Akçura, makalesine söz konusu üç siyasetin de değerlendirilirken izlenmesi gereken yöntemi belirterek başlamıştır. Buna göre bir siyasetin yararlı olup olmadığı incelenirken önce bütün insanlığa yararlı bir sonuç doğurur mu diye bakılması ardından uygulanacağı toplum için yararlı mıdır diye değerlendirilmesi gerekir. Eğer bu yöntem izlenmez ve sadece Osmanlılara, Müslümanlara veya Türklere faydalı mı diye bir değerlendirme yapılırsa usul eksikliğinden dolayı o incelemenin hatalı olacağını söyler[18] ve ardından üç siyaseti değerlendirmeye geçer.
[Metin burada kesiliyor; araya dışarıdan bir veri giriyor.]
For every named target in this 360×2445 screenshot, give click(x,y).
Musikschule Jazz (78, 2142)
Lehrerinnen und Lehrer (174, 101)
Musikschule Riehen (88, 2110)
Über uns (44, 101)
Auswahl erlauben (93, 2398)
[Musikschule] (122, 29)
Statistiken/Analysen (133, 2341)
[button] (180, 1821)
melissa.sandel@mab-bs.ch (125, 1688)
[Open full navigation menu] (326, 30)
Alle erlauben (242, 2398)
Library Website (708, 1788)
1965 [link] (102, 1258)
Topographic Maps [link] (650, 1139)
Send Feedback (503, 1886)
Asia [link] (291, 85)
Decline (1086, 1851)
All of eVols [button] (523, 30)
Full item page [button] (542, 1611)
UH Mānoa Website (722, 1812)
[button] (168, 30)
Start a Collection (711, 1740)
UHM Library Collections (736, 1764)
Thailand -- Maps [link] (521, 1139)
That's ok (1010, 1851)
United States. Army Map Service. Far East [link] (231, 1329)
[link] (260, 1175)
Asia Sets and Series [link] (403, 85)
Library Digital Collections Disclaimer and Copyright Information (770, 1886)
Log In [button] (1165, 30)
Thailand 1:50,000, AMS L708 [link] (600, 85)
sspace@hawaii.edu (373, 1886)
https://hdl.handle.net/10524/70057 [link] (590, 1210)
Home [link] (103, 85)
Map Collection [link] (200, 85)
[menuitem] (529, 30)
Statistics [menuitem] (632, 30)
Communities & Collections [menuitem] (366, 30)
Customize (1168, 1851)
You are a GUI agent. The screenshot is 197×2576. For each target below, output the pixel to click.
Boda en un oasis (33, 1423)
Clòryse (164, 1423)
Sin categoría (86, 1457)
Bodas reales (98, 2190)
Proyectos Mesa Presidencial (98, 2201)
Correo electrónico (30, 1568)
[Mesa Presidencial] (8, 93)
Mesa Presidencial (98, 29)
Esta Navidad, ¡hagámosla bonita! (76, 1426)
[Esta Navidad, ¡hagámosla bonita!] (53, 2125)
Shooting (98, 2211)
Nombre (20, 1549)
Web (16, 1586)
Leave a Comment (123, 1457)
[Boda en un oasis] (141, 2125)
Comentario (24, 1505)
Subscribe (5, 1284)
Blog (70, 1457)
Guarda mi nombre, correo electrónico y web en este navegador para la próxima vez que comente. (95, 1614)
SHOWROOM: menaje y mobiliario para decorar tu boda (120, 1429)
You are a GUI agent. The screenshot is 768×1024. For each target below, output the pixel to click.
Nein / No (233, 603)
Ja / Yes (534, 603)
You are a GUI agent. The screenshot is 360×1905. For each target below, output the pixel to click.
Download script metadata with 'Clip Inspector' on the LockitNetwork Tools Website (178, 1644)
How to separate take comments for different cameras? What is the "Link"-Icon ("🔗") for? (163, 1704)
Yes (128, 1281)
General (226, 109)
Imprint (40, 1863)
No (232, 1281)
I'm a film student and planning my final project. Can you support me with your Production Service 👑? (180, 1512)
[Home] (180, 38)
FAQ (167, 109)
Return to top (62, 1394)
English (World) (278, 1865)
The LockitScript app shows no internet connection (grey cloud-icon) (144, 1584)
Akçura, Osmanlıcılık siyasetinin imparatorluktaki tebaayı birleştirebileceği söyler. Bu siyaset Türk ve Müslüman tebaanın Osmanlı kimliği altında kültürel özelliklerini kaybetmesine sebep olsa bile birlik halinde bir toplum oluşturabilecektir. Ne var ki bu durumun Batılı büyük devletlerin çıkarlarına aykırı olduğu ve Osmanlı’daki gayrimüslimlerde artık milli bilincin oluşmuş olması sebebiyle Osmanlılık kimliğini kabul etmeyecekleri için bu politikanın uygulanabilirliği olmadığına ve bu yöndeki çabaların da beyhude bir yorgunluktan ibaret olduğuna hükmeder.[19] Pan-İslamizmin imparatorluktaki Müslüman tebaayı birleştirebileceğini ancak gayrimüslimlerin imparatorluktan ayrılması suretiyle toprak kayıplarına sebep olacağını söyler. Büyük devletler, hepsinin Müslüman sömürgeleri olduğundan dolayı bu politikaya karşı çıkacaklardır. Büyük devletlerin karşı çıkışı bu politikanın uygulanabilirliğini ne kadar zora soksa da Müslüman Osmanlı halkının bu politikalara hazır ve istekli olması birlik duygusunun kolayca geliştirilmesini sağlayacaktır.[20] Pan-Türkizmin ise imparatorluktaki Türkleri birleştirebilecek ve Türk olmayıp Türk’e yakın olan bazı halkların da Türkleşerek birliğe katılımını sağlayabileceğini savunur. Buna karşılık gayrimüslim ve Arap topraklarının imparatorluktan kopacağını da belirtir. Akçura’ya göre bu politikanın uygulanışında Batılı büyük devletlerin çok büyük tepkileri olmayacaktır. Sadece Rusya’da Türk nüfus yaşadığından dolayı onun karşıtlığı söz konusudur ancak İngiltere ve Fransa gibi ülkeler Rusya’nın aleyhine olduğundan bu politikayı destekleyeceklerdir. Pan-Türkizmin tüm bu avantajına rağmen en büyük sorunu henüz çok yeni bir fikir olması ve halk ve aydınlar nezdinde neredeyse hiç yansımasının olmamasıdır.[21]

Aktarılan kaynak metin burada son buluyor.